ホークスのプレーオフ・CS〈1〉 魔の「4.5差」勝率1位から2年連続V逸

西日本スポーツ

 【ソフトバンクのプレーオフ・CS〈1〉】

 パ・リーグはレギュラーシーズンの全日程が終了し、13日からクライマックスシリーズ(CS)が幕を開ける。2年ぶりのリーグ優勝を果たしたソフトバンクは、18日からのファイナルステージに進出。前身のダイエー時代を含め、現行のCS、プレーオフ通算12度目の出場となる。プレーオフ制度の導入初期から、これまでの短期決戦での戦いぶりを振り返る。

 リーグの活性化、観客動員増を見込んで、パ・リーグでプレーオフが導入されたのは2004年だった。レギュラーシーズン勝率2位と3位球団で、3戦2勝制の第1ステージを実施。この勝者と勝率1位球団が5戦3勝制の第2ステージを行い、リーグ優勝、日本シリーズ進出を争うというものだ。

 レギュラーシーズン勝率1位は、前年日本一のダイエーだった。プレーオフ第2ステージで、同2位の西武と福岡ドームでまみえる。初戦は城島、井口、松中、ズレータのソロ乱れ打ちで快勝。ところが、第2戦で和田の乱調から大敗を喫すると、第3戦は斉藤が4発を浴びて競り負ける。後がなくなった第4戦を先発倉野の好投で踏みとどまり、勝負は第5戦までもつれ込んだ。

 第2戦から中3日で先発してきた松坂に、城島が4回、先制ソロを見舞うが、この回、5回と本塁憤死が続く。すると新垣が6回、代打石井義の二塁打などで3点を奪われ逆転された。8回に井口が小野寺からソロ、9回に柴原が豊田から同点打を放つが、なお2死二、三塁のサヨナラ機で不振の松中は二ゴロ。延長10回に登板した最多セーブの三瀬が、代打犬伏に決勝犠飛を許し、まさかの敗退にナインは立ち尽くした。

 オフの身売りでソフトバンクとなった翌年も、レギュラーシーズン勝率1位となった。雪辱を期し、第2ステージで同2位のロッテをヤフードームに迎える。千葉での第1ステージで西武を一蹴して乗り込んできた相手には、勢いがあった。第1戦を18勝&防御率2.11で沢村賞の杉内で落とし、第2戦では開幕15連勝を果たした斉藤も敗れた。あっという間に王手をかけられ、第3戦も劣勢。スコア0-4で9回を迎え、抵抗できないままの終戦が現実味を帯びた。

 この局面で、どうにもおとなしかった打線が目覚める。4点差で出てきた守護神の小林雅相手に、一挙4点で追いつくと、延長10回に川崎がサヨナラ右前打。第4戦は同点&逆転の2打席連発を見舞ったズレータが、お立ち台で「ゼッタイニ、アリカメナイ(アキラメナイの発音間違い)」と叫んだ。逆王手の事実以上に、一変した流れを感じさせた。

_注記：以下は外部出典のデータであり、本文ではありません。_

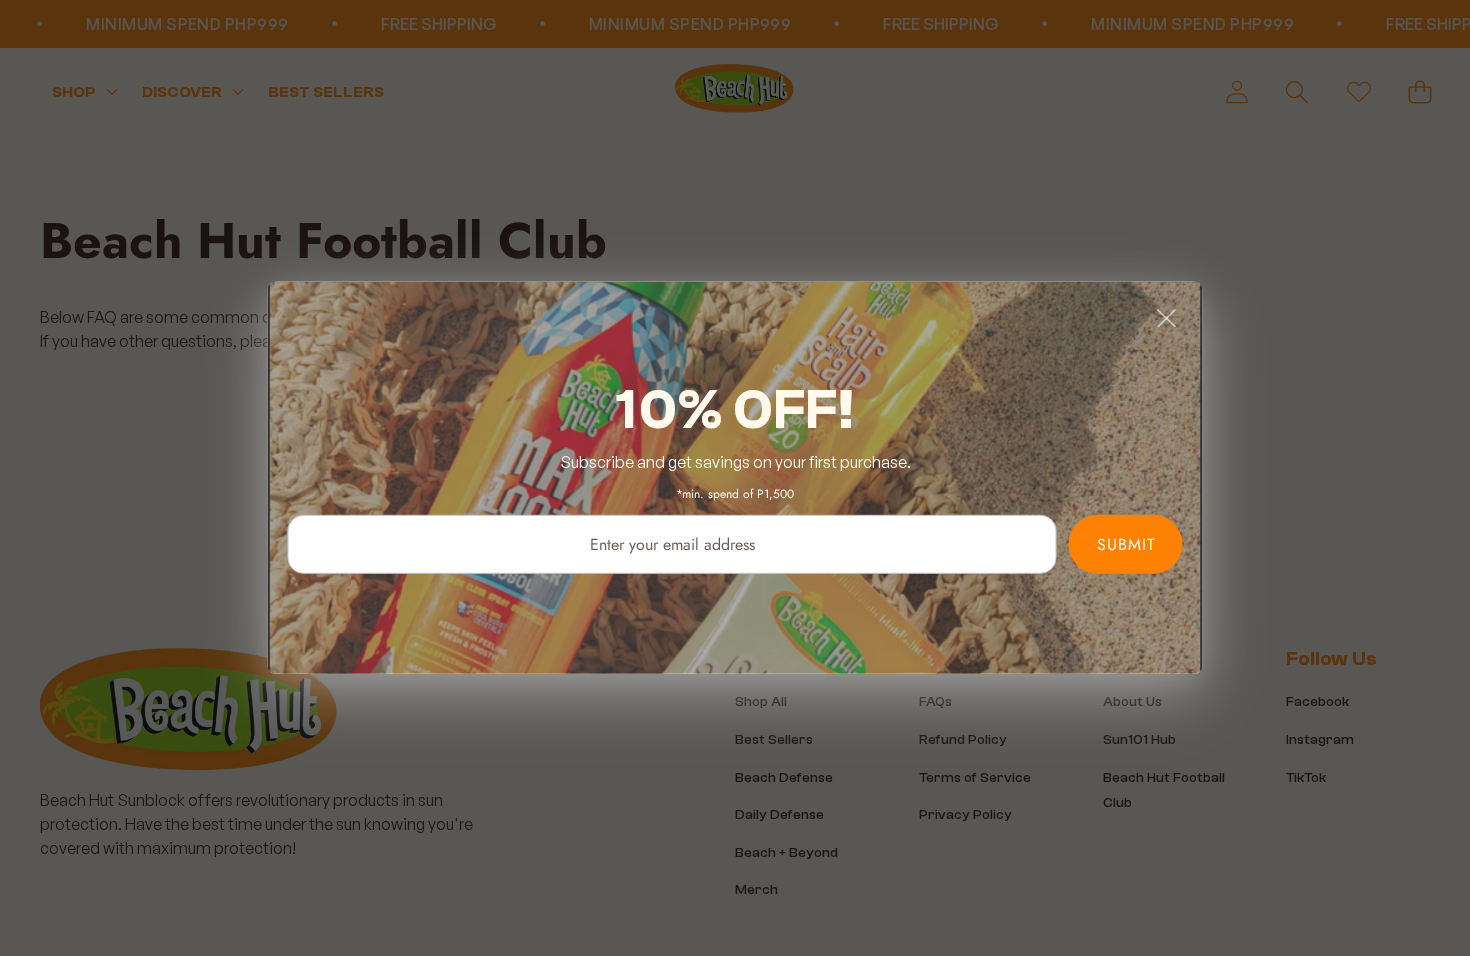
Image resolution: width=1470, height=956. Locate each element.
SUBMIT (1126, 544)
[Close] (1167, 318)
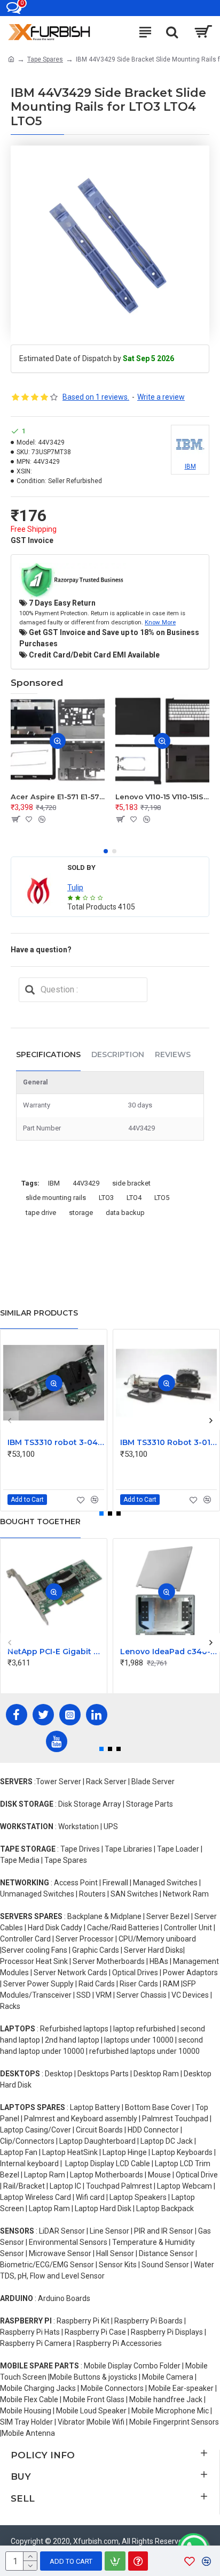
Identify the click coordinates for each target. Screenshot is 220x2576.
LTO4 (134, 1198)
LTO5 (161, 1198)
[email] (30, 990)
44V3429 (86, 1183)
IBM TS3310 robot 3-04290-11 (55, 1442)
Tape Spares (45, 59)
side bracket (131, 1183)
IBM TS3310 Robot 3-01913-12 (168, 1442)
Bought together (40, 1521)
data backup (125, 1213)
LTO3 (106, 1198)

 第5戦は4番松中に18打席目の初安打となる左前適時打が出るなど、5回を終え2-0。ところが、ここから再び景色が暗転する。6回に杉内が1点を返され、7回から継投。8回、既に引退表明していた代打初芝のゴロが、三塁バティスタと遊撃川崎の交錯から内野安打となる。ピンチで三瀬からマウンドを引き継いだ馬原が、里崎に逆転二塁打を許した。反撃及ばず、ソフトバンク元年にダイエーの悪夢が再来した。

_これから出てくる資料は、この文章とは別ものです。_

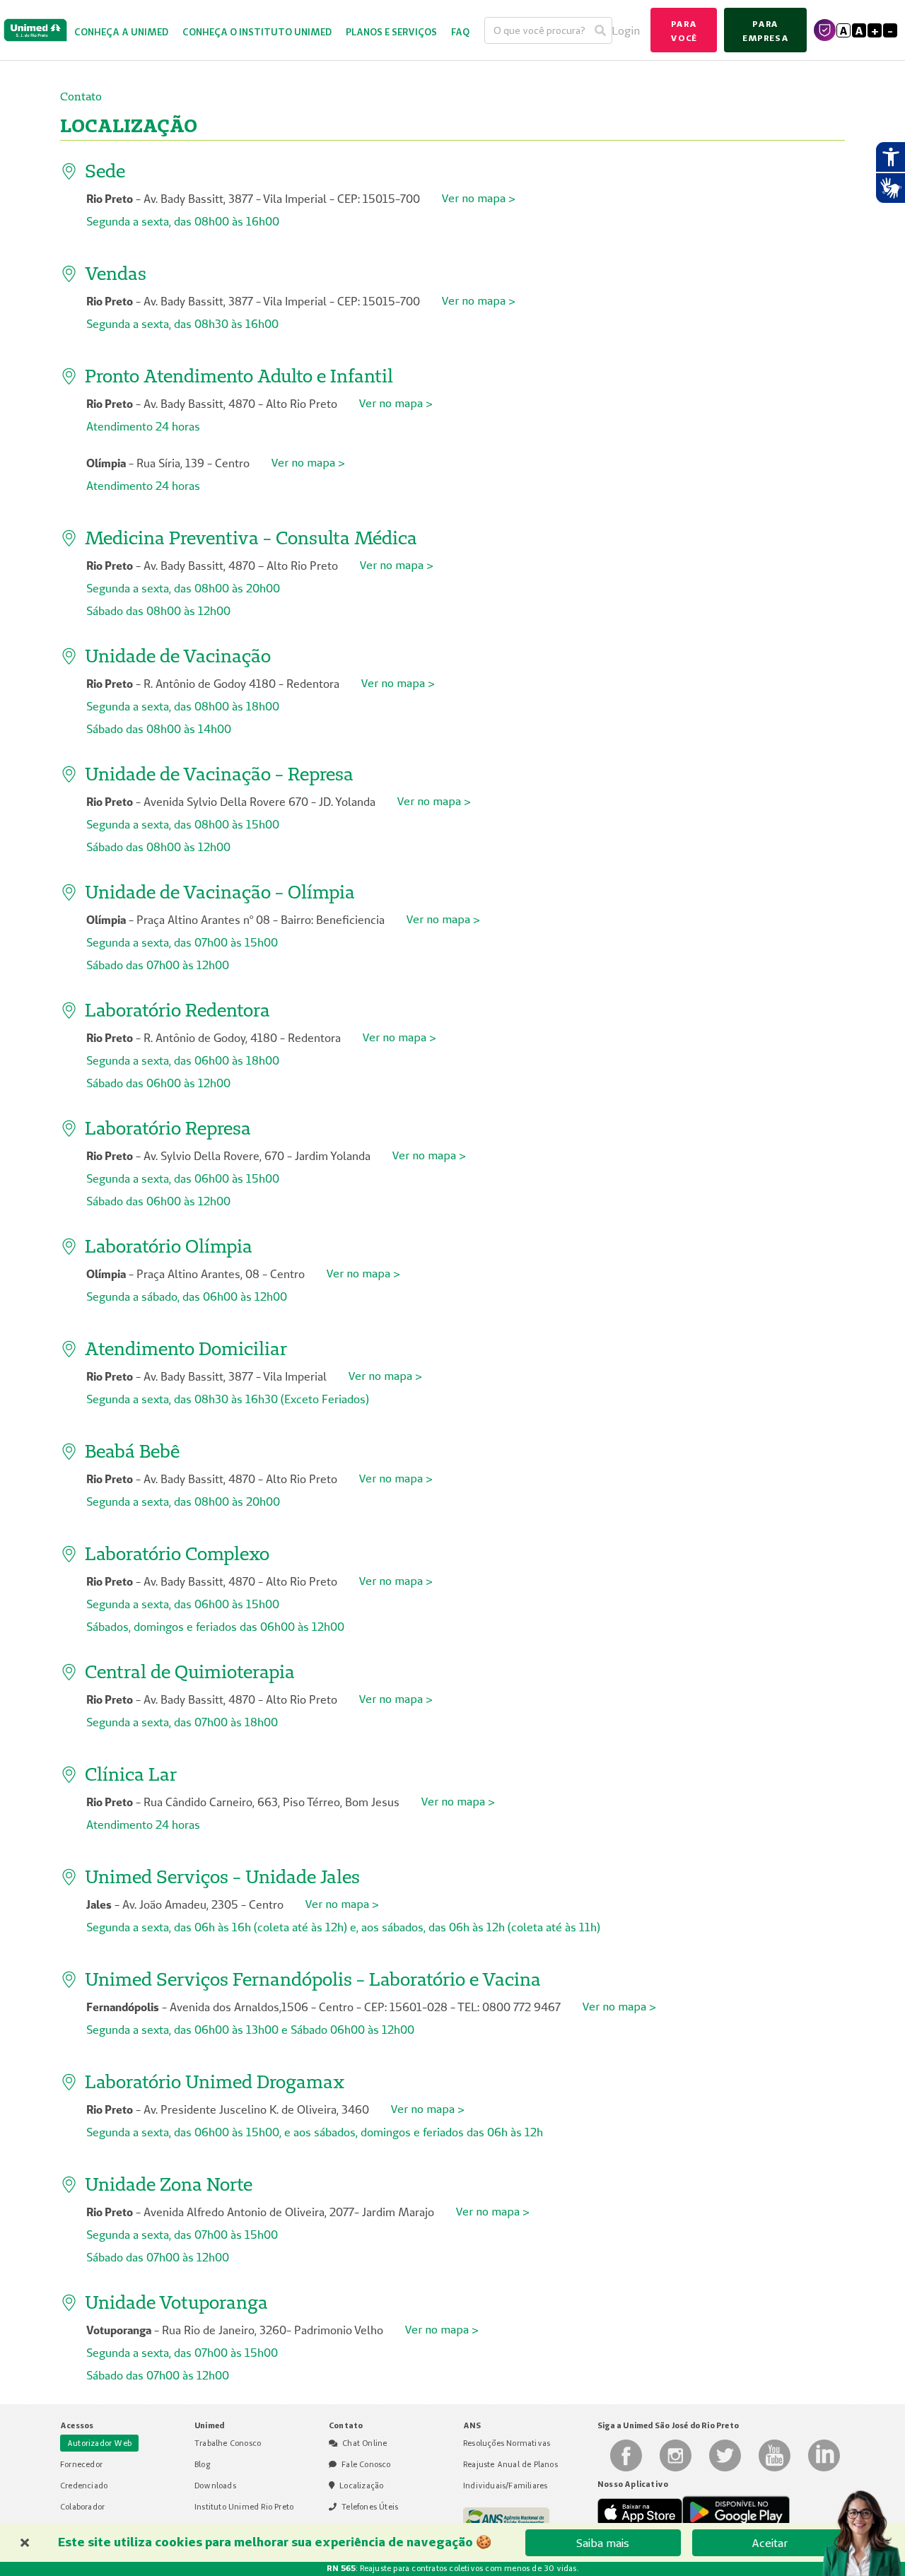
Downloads (215, 2485)
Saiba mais (602, 2543)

 制度への恨み節が聞かれるのも無理はなかった。04、05年とも、レギュラーシーズンで勝率2位球団に4.5ゲーム差。プレーオフでの相手に5ゲーム差をつけていれば1勝のアドバンテージが得られたが、わずかに足りなかった。当時はプレーオフ勝者がリーグ優勝となるため、2年続けて「勝率1位でリーグ2位」。いずれの年も相手が日本一まで駆け上がった。04年に三冠王、05年に本塁打&打点の2冠に輝いた松中が、この2年のプレーオフで通算35打数3安打、打率.086と不振を極めたのも象徴的だった。